_WRITTEN PROBLEM:_ Please copy the rows below, substituting "Goal:" for every "Instruction:" and leaving everything else unchanged.

_EXERCISE DATA:_
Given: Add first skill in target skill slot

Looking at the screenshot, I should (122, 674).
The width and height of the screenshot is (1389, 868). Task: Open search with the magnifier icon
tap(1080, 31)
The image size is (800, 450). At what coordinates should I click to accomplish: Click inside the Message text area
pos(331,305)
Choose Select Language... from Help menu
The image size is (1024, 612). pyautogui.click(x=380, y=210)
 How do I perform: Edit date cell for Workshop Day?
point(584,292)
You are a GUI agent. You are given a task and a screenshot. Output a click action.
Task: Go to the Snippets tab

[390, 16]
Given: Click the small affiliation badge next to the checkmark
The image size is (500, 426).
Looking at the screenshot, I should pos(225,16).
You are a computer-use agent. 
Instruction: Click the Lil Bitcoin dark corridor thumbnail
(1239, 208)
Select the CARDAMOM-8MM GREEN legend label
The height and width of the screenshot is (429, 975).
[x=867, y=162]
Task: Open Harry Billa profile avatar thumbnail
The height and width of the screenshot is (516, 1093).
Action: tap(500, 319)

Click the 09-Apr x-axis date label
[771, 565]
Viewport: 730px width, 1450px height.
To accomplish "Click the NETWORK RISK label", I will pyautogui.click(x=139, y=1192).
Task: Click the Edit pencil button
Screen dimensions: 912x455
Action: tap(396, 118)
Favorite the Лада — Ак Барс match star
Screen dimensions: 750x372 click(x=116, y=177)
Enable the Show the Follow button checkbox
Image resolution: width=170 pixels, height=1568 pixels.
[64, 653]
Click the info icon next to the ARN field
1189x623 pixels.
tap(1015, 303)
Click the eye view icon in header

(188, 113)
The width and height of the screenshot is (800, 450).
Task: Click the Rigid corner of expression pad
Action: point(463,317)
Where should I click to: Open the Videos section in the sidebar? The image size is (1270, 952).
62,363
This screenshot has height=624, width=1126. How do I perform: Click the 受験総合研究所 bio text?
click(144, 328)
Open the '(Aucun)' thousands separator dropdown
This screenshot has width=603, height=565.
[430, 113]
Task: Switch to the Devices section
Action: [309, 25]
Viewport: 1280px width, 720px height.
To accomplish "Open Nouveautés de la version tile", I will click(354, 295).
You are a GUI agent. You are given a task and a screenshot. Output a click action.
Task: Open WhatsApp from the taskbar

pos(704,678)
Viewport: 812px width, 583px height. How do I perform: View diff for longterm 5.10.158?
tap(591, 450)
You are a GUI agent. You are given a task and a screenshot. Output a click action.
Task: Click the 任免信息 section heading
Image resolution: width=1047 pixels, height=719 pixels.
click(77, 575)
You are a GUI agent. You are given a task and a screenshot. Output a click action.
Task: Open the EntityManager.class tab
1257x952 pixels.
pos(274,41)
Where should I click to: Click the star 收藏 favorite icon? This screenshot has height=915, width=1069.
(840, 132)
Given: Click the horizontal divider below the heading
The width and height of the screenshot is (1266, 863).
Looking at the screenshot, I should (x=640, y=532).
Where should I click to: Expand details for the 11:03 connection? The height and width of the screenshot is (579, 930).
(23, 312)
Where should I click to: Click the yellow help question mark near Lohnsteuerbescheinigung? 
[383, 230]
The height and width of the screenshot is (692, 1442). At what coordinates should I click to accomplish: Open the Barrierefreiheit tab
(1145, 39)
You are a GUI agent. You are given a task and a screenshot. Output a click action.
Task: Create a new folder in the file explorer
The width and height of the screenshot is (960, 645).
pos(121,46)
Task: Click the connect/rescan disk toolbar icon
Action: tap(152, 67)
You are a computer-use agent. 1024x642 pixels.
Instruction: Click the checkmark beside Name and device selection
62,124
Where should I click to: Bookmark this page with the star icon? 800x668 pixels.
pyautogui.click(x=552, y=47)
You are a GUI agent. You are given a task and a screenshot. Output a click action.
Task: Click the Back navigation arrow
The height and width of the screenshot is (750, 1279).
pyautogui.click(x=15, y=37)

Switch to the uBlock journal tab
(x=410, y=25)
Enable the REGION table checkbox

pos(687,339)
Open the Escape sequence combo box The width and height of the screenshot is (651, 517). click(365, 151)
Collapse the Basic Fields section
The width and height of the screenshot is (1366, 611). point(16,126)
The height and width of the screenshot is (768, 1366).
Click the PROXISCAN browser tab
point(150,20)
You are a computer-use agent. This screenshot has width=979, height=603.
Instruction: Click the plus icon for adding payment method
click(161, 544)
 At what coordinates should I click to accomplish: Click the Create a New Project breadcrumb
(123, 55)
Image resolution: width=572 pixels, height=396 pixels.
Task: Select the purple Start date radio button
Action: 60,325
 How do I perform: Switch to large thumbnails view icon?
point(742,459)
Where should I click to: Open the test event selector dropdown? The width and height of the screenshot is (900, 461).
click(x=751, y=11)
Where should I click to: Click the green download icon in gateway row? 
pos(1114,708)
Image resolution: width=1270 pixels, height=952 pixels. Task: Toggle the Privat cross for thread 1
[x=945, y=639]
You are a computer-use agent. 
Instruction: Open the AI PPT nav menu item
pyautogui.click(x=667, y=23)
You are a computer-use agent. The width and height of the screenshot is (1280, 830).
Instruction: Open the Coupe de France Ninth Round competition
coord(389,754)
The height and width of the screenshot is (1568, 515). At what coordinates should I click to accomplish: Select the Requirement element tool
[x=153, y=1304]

_RESULT FOR THIS TASK:_
Given: Add first skill in target skill slot

Looking at the screenshot, I should (122, 674).
The width and height of the screenshot is (1389, 868). Task: Open search with the magnifier icon
tap(1080, 31)
The image size is (800, 450). At what coordinates should I click to accomplish: Click inside the Message text area
pos(331,305)
Choose Select Language... from Help menu
The image size is (1024, 612). pyautogui.click(x=380, y=210)
 How do I perform: Edit date cell for Workshop Day?
point(584,292)
You are a GUI agent. You are given a task and a screenshot. Output a click action.
Task: Go to the Snippets tab

[390, 16]
Given: Click the small affiliation badge next to the checkmark
The image size is (500, 426).
Looking at the screenshot, I should pos(225,16).
You are a computer-use agent. 
Goal: Click the Lil Bitcoin dark corridor thumbnail
(1239, 208)
Select the CARDAMOM-8MM GREEN legend label
The height and width of the screenshot is (429, 975).
[x=867, y=162]
Task: Open Harry Billa profile avatar thumbnail
The height and width of the screenshot is (516, 1093).
Action: tap(500, 319)

Click the 09-Apr x-axis date label
[771, 565]
Viewport: 730px width, 1450px height.
To accomplish "Click the NETWORK RISK label", I will pyautogui.click(x=139, y=1192).
Task: Click the Edit pencil button
Screen dimensions: 912x455
Action: tap(396, 118)
Favorite the Лада — Ак Барс match star
Screen dimensions: 750x372 click(x=116, y=177)
Enable the Show the Follow button checkbox
Image resolution: width=170 pixels, height=1568 pixels.
[64, 653]
Click the info icon next to the ARN field
1189x623 pixels.
tap(1015, 303)
Click the eye view icon in header

(188, 113)
The width and height of the screenshot is (800, 450).
Task: Click the Rigid corner of expression pad
Action: point(463,317)
Where should I click to: Open the Videos section in the sidebar? The image size is (1270, 952).
62,363
This screenshot has height=624, width=1126. How do I perform: Click the 受験総合研究所 bio text?
click(144, 328)
Open the '(Aucun)' thousands separator dropdown
This screenshot has width=603, height=565.
[430, 113]
Task: Switch to the Devices section
Action: [309, 25]
Viewport: 1280px width, 720px height.
To accomplish "Open Nouveautés de la version tile", I will click(354, 295).
You are a GUI agent. You are given a task and a screenshot. Output a click action.
Task: Open WhatsApp from the taskbar

pos(704,678)
Viewport: 812px width, 583px height. How do I perform: View diff for longterm 5.10.158?
tap(591, 450)
You are a GUI agent. You are given a task and a screenshot. Output a click action.
Task: Click the 任免信息 section heading
Image resolution: width=1047 pixels, height=719 pixels.
click(77, 575)
You are a GUI agent. You are given a task and a screenshot. Output a click action.
Task: Open the EntityManager.class tab
1257x952 pixels.
pos(274,41)
Where should I click to: Click the star 收藏 favorite icon? This screenshot has height=915, width=1069.
(840, 132)
Given: Click the horizontal divider below the heading
The width and height of the screenshot is (1266, 863).
Looking at the screenshot, I should (x=640, y=532).
Where should I click to: Expand details for the 11:03 connection? The height and width of the screenshot is (579, 930).
(23, 312)
Where should I click to: Click the yellow help question mark near Lohnsteuerbescheinigung? 
[383, 230]
The height and width of the screenshot is (692, 1442). At what coordinates should I click to accomplish: Open the Barrierefreiheit tab
(1145, 39)
You are a GUI agent. You are given a task and a screenshot. Output a click action.
Task: Create a new folder in the file explorer
The width and height of the screenshot is (960, 645).
pos(121,46)
Task: Click the connect/rescan disk toolbar icon
Action: tap(152, 67)
You are a computer-use agent. 1024x642 pixels.
Goal: Click the checkmark beside Name and device selection
62,124
Where should I click to: Bookmark this page with the star icon? 800x668 pixels.
pyautogui.click(x=552, y=47)
You are a GUI agent. You are given a task and a screenshot. Output a click action.
Task: Click the Back navigation arrow
The height and width of the screenshot is (750, 1279).
pyautogui.click(x=15, y=37)

Switch to the uBlock journal tab
(x=410, y=25)
Enable the REGION table checkbox

pos(687,339)
Open the Escape sequence combo box The width and height of the screenshot is (651, 517). click(365, 151)
Collapse the Basic Fields section
The width and height of the screenshot is (1366, 611). point(16,126)
The height and width of the screenshot is (768, 1366).
Click the PROXISCAN browser tab
point(150,20)
You are a computer-use agent. This screenshot has width=979, height=603.
Goal: Click the plus icon for adding payment method
click(161, 544)
 At what coordinates should I click to accomplish: Click the Create a New Project breadcrumb
(123, 55)
Image resolution: width=572 pixels, height=396 pixels.
Task: Select the purple Start date radio button
Action: 60,325
 How do I perform: Switch to large thumbnails view icon?
point(742,459)
Where should I click to: Open the test event selector dropdown? The width and height of the screenshot is (900, 461).
click(x=751, y=11)
Where should I click to: Click the green download icon in gateway row? 
pos(1114,708)
Image resolution: width=1270 pixels, height=952 pixels. Task: Toggle the Privat cross for thread 1
[x=945, y=639]
You are a computer-use agent. 
Goal: Open the AI PPT nav menu item
pyautogui.click(x=667, y=23)
You are a computer-use agent. The width and height of the screenshot is (1280, 830).
Goal: Open the Coupe de France Ninth Round competition
coord(389,754)
The height and width of the screenshot is (1568, 515). At what coordinates should I click to accomplish: Select the Requirement element tool
[x=153, y=1304]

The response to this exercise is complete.